我正在尝试从cassandra键空间读取数据但是当尝试使用pyspark访问它时,Keyspace不可见。
使用DataStax spark shell =>
时有效ubuntu@ip-172-31-60-229:~$ sudo dse -u xxxx -p xxxxx spark --conf spark.driver.cores=4
The log file is at /home/ubuntu/.spark-shell.log
warning: there was one deprecation warning; re-run with -deprecation for details
New Spark Session
WARN 2017-08-28 07:02:21,286 org.apache.spark.SparkContext: Use an existing SparkContext, some configuration may not take effect.
Extracting Spark Context
Extracting SqlContext
Spark context Web UI available at http://xxx.xxx.xx.xx:4040
Spark context available as 'sc' (master = dse://?, app id = app-2017082807xxx1-0002).
Spark session available as 'spark'.
Welcome to
____ __
/ __/__ ___ _____/ /__
_\ \/ _ \/ _ `/ __/ '_/
/___/ .__/\_,_/_/ /_/\_\ version 2.0.2.6
/_/
Using Scala version 2.11.8 (Java HotSpot(TM) 64-Bit Server VM, Java 1.8.0_131)
Type in expressions to have them evaluated.
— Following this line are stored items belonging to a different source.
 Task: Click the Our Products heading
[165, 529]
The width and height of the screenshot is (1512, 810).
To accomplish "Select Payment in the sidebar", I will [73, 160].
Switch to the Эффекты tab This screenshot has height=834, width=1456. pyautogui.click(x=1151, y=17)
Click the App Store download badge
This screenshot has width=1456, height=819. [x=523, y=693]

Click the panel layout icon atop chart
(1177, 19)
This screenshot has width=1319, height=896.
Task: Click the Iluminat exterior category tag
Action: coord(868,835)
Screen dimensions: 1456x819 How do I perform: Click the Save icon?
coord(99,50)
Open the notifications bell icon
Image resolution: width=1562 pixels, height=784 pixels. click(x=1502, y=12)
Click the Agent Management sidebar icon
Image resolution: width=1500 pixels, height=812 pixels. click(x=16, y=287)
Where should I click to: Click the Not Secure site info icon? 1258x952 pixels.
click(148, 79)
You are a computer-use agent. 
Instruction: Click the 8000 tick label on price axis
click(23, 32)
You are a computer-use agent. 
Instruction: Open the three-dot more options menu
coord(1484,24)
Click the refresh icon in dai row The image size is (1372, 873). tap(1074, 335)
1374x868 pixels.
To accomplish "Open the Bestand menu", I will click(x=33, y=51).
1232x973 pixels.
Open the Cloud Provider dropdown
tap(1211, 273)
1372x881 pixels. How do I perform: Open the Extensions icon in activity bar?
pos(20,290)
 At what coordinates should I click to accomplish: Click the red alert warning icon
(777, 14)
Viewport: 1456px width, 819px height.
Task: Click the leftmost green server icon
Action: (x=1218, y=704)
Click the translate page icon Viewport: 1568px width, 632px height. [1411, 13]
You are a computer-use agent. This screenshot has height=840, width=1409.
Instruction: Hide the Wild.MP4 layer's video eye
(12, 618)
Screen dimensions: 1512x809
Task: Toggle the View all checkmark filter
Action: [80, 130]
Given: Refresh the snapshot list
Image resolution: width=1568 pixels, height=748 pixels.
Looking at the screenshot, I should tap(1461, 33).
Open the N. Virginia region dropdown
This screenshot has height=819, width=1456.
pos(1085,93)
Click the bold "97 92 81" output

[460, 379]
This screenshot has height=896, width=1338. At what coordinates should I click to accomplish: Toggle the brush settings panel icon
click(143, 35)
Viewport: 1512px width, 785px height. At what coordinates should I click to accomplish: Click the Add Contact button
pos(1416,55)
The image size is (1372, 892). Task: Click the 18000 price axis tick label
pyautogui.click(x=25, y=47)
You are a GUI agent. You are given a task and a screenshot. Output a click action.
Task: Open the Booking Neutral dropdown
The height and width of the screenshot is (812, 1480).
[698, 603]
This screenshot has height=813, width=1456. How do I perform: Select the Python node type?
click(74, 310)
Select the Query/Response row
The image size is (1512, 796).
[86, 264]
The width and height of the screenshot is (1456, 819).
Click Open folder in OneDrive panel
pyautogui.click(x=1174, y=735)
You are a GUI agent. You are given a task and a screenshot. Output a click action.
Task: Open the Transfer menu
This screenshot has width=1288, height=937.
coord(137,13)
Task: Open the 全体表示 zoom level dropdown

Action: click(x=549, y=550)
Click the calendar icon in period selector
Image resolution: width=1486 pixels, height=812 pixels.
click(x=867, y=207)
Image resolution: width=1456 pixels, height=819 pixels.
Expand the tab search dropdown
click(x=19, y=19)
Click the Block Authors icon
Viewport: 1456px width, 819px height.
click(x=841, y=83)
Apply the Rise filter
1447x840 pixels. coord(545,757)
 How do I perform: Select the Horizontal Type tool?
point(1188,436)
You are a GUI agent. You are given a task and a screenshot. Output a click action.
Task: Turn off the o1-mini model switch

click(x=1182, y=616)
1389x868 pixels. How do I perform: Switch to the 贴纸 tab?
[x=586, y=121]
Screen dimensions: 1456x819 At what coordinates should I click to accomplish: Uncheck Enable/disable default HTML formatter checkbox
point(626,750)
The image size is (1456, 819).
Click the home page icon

Type :help for more information.
scala> spark.sql("show databases").show()
+----------------+
| databaseName |
+----------------+
| default |
| dsefs |
| OpsCenter |
|staging_keyspace|
+----------------+
但使用以下代码时,只能看到 default
。
from pyspark.sql import SparkSession
from pyspark.sql import SQLContext
import os
os.environ["DSE_USERNAME"] = 'xxx'
os.environ["DSE_PASSWORD"] = 'xxxx'
spark = SparkSession.builder.master("local").appName("SparkCassandraApp") \
.config("spark.cassandra.connection.host", "localhost") \
.config("spark.cassandra.connection.port", "9042") \
.getOrCreate()
sql_context = SQLContext(spark.sparkContext)
sql_context.sql('show databases').show()
spark.stop()
+------------+
| databaseName|
+------------+
| default |
+------------+